Jonathan Edwards delivered three sermons on The Perpetuity and Change of the Sabbath that are central to Puritan tradition. The first sermon emphasises Sabbath as an immutable, divine natural and positive law (as to proportion), while the second emphasises an alteration of "another law, which determined the beginning and ending of their working days" (as to order); the first day of creation is regarded as unknowable, and the weekday assigned to Sabbath regarded as not revealed until the Exodus. The third sermon regards the proper keeping of Sabbath: "We are strictly to abstain from being outwardly engaged in any worldly thing, either worldly business or recreations," because "the sabbath-day is an accepted time, a day of salvation, a time wherein God especially loves to be sought, and loves to be found."

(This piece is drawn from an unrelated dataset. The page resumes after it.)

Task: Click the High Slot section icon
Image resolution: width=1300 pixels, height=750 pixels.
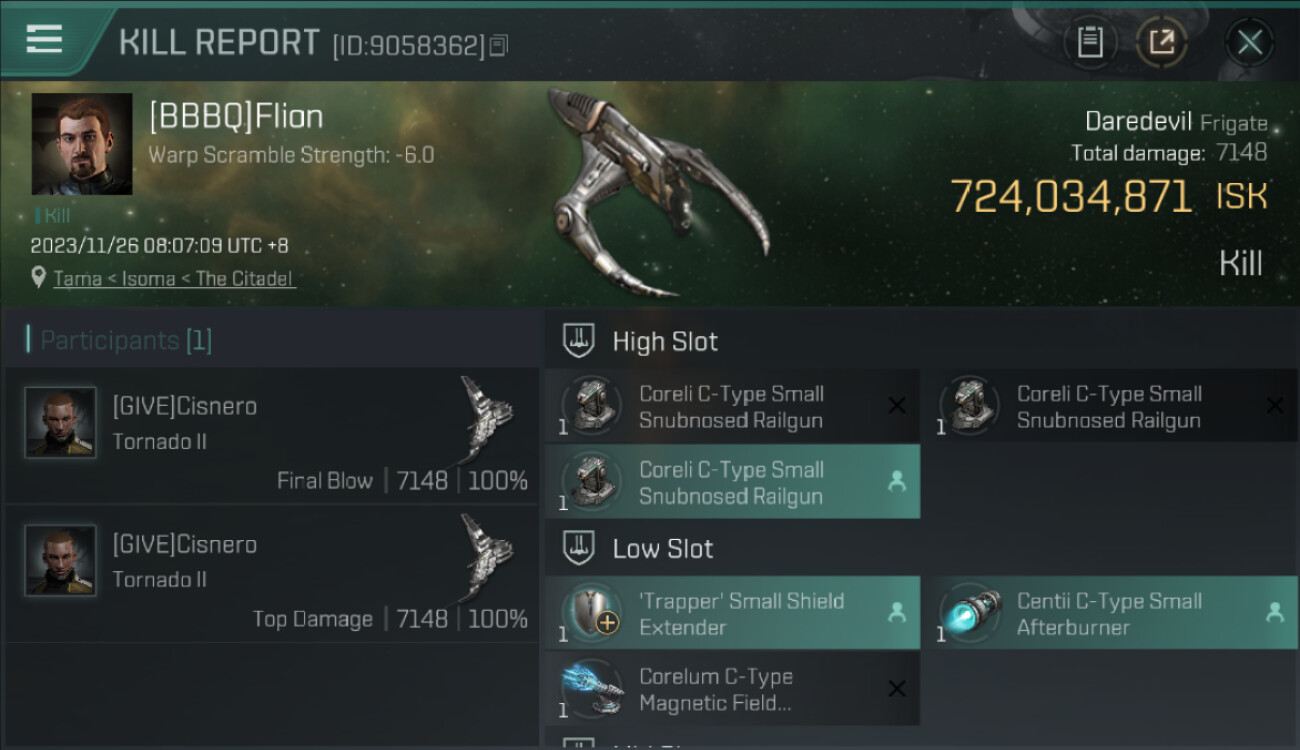Action: tap(580, 341)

Reformed Sabbatarian theologian G. I. Williamson accordingly suggests that "television, reading of newspapers and magazines, and engaging in sports and excursions ... are not proper to the Sabbath because 'Sabbath' means to cease from these things in order to give one day exclusively to worship and the reading of God's Word, etc." The cessation described entails all engrossing activities of the six days of the week, whether employment or recreations, and thus specifically excludes ceasing only from work while continuing favorite recreations. Williamson affirms striving toward holiness, calling it a lofty goal to avoid "even thoughts and words about our worldly employments or recreations."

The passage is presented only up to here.